What would have happen if you would have just said, hey, my 5 or 6 best people, I want you to work with them and you listen to them and you do what they say and you work as a team. And what's the likelihood of any of that would actually.
Be a disaster? It was destined to fail if I just abdicated to a team and said, hey, Brandon, your team that's going to be helping my organization and work with my team and I'm just going to go do my thing. That's a recipe for failure.
And the reason for it is, is as you experience firsthand sitting in those meetings, you actually got to watch the expression or see the results, because some of those people got changed out along the way because they were trying to control what was happening in the business, but they didn't actually know what they were doing. So at some point you get to see, wait a minute, I've put somebody in charge who's acting like they have this. I call them a camouflage tool. They act like they got it figured out. They act like they're already doing it. But now we're in the actual technical business, and you're sitting there looking at them across the face with our finance team going over financials, or our operating team going over operations or our technology team. And you're sitting there looking at it and going, like, my guy doesn't know or gal doesn't know what they're doing. That's right.
You can you get a good so you're there and you're seeing the interaction. Do I do I have the right person in place or are they are they getting this. They have the capacity to learn what they any gaps they have. Are they willing to learn it or are they going to cover it up? I've got to be involved in that process to until. Okay, now I they're the right person and now I understand it. I can explain it to them as well. Or the next person that comes in. If that person were to ever exit. So that's there's a lot of value being involved in that component of it.

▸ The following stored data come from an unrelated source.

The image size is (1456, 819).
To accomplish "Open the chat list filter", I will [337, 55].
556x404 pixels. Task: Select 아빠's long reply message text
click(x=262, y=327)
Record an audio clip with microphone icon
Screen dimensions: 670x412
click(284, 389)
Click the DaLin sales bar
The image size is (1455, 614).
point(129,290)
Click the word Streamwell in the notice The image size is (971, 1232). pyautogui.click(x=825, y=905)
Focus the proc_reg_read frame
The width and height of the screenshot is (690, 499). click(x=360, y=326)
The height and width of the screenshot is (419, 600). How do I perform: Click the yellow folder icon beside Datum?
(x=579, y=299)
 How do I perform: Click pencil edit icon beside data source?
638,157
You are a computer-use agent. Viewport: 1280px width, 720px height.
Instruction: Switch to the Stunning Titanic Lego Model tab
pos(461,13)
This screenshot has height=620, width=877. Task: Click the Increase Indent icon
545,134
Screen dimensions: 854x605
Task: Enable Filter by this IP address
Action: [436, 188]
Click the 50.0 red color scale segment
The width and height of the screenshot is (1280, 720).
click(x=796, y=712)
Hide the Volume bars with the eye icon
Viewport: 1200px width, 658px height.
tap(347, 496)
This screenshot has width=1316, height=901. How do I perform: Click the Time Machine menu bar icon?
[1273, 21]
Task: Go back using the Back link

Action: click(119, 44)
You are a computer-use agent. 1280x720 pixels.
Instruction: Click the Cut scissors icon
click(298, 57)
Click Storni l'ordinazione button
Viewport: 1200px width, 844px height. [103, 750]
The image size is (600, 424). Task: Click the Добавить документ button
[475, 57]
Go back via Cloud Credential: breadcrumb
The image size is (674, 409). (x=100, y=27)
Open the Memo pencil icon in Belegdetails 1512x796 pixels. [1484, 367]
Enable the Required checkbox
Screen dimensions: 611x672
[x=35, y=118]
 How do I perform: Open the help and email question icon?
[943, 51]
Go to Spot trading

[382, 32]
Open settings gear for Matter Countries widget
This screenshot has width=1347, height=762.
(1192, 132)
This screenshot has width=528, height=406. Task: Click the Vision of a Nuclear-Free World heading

And what would happen what would happen if you're like, it all has to happen in six months.
Impossible. That would be like an employee coming to a business owner and telling them, like, hey, you know, I want to be the VP of the company. And, you know, I'm a mid-level manager and it has to happen in six months that any business owner would say, that's ridiculous. It's not possible. This is a process you got to develop. So whatever's when you identify the opportunities in your business, in order for us to, uh, to be able to, uh, optimize and take advantage of those opportunities, we need to develop the, the business. And part of developing the business is also developing the people that are also developing the business. And that's going to take time. It's a process.
And so so is it even reasonable to think, oh, I could take my business that's struggling now for the last few years. Or maybe it's growing, but it's still broken in many areas and just expect that within six months or a year or two years, it's just going to give you everything you want out of it. And because we have a lot of business owners and you know this, you've seen them, they come in, they get all ambitious and they're all excited. They get we engineer their business. They go into our our managed services for a year and then they're like, I got it all, I'm done. But they haven't even hit any of the targets they've established for themselves, but they really have burned themselves out. Or they're questioning, why am I investing in the business? And we see what happens. As soon as they stop doing what they were doing, they go right back to what they were. Right? And they were the reason they got excited in the first place. They were frustrated. So really, what I want you because you've seen some of the most successful people come through here and you've seen the ones that have not, have not. And, and, and then the excuses come out and all these other things. What would you tell a business owner based on your personal experience, what they should suspect. What would you tell a business owner based on your own personal experience? What they should expect to do in order to make the transformation they want to have? And what are the indicators when it's time that they don't need? They've they've developed their team because for me, you had your targets when you hit all your targets is when you knew it was time that you could then go to Florida. Yeah, but if you hadn't hit your targets yet, does that mean you should dismiss yourself from the process? Right.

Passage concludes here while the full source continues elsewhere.